Si vous avez besoin d'une hypothèque résidentielle et que vous n'aimez pas négocier, ne comptez pas sur le ministre fédéral des Finances pour vous aider. Au contraire. En empêchant les prêteurs d'afficher des taux plus réalistes, il complique la tâche des clients en quête d'une meilleure offre.

Jim Flaherty ne veut pas voir les institutions financières se battre à coups de taux hypothécaires. Il l'a dit au début du mois, quand la Banque de Montréal a ouvert le bal avec un terme de cinq ans fermé à 2,99%, et l'a répété cette semaine lorsque la Banque Manuvie a renchéri à 2,89%. Il a contacté la BMO lui-même et fait appeler la Manuvie par un collaborateur.

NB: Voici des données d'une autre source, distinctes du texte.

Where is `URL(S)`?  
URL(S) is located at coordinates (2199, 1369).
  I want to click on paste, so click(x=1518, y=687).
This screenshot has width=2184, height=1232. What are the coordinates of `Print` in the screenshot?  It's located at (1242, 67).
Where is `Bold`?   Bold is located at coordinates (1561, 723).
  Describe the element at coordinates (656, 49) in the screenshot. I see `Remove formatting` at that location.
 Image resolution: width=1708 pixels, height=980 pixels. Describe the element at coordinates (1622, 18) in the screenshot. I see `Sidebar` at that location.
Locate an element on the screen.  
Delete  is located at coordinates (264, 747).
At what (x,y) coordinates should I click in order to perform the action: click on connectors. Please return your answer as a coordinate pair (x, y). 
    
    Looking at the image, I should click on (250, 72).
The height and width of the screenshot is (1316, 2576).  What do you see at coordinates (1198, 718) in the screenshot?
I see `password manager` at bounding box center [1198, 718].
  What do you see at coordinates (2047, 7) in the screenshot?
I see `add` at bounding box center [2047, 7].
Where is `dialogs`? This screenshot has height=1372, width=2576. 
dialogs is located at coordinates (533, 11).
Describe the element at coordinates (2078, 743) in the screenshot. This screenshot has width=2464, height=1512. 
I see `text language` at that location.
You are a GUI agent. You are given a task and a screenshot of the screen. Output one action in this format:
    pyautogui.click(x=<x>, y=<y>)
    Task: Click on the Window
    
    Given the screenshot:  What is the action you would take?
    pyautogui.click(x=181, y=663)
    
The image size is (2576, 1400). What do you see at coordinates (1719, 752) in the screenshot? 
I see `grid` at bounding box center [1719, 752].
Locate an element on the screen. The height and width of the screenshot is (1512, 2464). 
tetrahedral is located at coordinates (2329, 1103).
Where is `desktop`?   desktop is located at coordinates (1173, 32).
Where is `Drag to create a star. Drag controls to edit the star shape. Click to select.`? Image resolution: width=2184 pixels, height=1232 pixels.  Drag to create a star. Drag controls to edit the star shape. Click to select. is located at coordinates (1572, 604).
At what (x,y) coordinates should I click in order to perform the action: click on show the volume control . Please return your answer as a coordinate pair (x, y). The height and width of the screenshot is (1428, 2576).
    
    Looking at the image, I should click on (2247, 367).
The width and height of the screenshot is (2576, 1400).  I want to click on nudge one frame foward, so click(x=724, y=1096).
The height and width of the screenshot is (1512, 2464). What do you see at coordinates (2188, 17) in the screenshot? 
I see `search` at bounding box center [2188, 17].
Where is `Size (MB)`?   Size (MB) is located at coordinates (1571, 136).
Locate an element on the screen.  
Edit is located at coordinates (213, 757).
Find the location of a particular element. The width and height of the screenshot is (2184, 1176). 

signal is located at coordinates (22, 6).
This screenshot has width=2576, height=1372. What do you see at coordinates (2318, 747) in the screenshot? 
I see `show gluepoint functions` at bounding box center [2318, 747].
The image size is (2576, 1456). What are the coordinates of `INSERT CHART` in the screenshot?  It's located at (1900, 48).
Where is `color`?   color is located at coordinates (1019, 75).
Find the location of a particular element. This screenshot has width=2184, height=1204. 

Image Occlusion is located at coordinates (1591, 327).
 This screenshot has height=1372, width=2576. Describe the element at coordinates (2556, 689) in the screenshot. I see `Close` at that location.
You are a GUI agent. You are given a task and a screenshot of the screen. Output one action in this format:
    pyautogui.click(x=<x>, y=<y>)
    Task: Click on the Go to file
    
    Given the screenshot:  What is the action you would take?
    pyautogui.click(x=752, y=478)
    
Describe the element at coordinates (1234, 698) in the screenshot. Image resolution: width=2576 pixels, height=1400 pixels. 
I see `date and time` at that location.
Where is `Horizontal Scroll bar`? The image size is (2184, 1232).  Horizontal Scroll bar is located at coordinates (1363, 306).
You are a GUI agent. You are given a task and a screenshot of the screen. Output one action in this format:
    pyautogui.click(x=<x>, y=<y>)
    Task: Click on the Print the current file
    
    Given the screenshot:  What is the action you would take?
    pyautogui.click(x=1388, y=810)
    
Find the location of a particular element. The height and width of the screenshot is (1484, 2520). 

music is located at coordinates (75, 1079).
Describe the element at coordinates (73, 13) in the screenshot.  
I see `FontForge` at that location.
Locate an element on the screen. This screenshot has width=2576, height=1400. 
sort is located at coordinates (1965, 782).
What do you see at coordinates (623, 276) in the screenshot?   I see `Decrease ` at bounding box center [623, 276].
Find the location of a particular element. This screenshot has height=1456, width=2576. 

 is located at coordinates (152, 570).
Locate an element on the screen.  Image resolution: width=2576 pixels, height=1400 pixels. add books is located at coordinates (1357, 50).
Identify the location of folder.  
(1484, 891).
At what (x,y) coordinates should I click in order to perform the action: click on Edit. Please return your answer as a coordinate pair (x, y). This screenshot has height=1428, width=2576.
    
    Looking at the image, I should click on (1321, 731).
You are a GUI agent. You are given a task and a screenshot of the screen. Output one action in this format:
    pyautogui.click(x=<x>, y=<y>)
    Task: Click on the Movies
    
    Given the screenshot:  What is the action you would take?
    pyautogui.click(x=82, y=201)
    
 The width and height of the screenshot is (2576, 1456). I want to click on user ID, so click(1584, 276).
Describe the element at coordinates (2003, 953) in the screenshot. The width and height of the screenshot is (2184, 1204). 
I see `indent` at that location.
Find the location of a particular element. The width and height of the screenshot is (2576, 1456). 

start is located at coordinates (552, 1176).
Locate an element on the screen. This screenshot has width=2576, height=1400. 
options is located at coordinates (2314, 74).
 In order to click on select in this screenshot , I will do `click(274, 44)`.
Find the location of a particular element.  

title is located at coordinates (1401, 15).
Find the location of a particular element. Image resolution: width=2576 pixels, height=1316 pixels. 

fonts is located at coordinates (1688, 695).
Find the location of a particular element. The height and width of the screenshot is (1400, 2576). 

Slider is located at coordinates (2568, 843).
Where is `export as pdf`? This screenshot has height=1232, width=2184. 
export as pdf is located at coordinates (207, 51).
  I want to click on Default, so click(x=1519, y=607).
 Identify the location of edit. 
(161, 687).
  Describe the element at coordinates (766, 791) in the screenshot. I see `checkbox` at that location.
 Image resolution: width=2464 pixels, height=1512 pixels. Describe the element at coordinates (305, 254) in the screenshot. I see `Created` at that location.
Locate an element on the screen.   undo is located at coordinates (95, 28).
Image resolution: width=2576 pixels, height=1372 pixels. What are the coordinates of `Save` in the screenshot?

La première n'a pas bronché, la seconde a remonté son taux à 3,09%.

Venant d'un gouvernement désireux de réduire l'empreinte de l'État et pour qui la concurrence est une panacée, cette intervention est proprement ahurissante. «Je veux m'assurer que les gens pourront encore payer leur hypothèque quand les taux remonteront», s'est justifié M. Flaherty en essayant les chaussures qu'il portera au budget aujourd'hui.

De fait, personne n'a intérêt à ce que le marché immobilier s'effondre comme aux États-Unis. C'est pour ça que le ministre des Finances a encore resserré les critères de l'assurance hypothécaire l'été dernier. Très efficace, comme le montre le ralentissement des derniers mois. On ne peut pas en dire autant de sa croisade contre la pub hypothécaire - car c'est de cela qu'il est question.

M. Flaherty ne veut pas voir de guerre des taux? Les prêteurs vont continuer à se la livrer discrètement, comme ils l'ont toujours fait. Ils ne l'annoncent pas, mais ils ont mieux à offrir que le 2,99% affiché par la BMO. Certains clients sont même capables d'aller chercher 2,79%, nous dit-on.

Une surenchère de taux alléchants en réclame partout aurait peut-être poussé des consommateurs hésitants à acheter, et redonné un peu de vigueur au marché. Cette perspective a déplu à M. Flaherty, qui préfère le voir ralentir davantage pour écarter tout risque de chute brutale. L'impact sur la SCHL, la société d'État qui assure le plus d'hypothèques résidentielles au pays, est aussi une préoccupation.

Ces craintes ne justifient cependant pas qu'un ministre des Finances empêche des entreprises de se concurrencer ouvertement. Encore moins qu'il mette des bâtons dans les roues des consommateurs.

Les bas taux des dernières années ont incité beaucoup de consommateurs à trop s'endetter, c'est vrai. Mais tous ne sont pas tombés dans le piège, loin de là. Prétendre que faciliter l'accès à des conditions encore plus avantageuses provoquerait une hécatombe est non seulement faux, mais terriblement condescendant.

Obliger les institutions financières à continuer d'afficher leurs taux gonflés à l'hélium ne garantit qu'une seule chose: beaucoup de clients n'obtiendront pas la meilleure offre à laquelle ils pourraient avoir droit. Beau travail, Jim!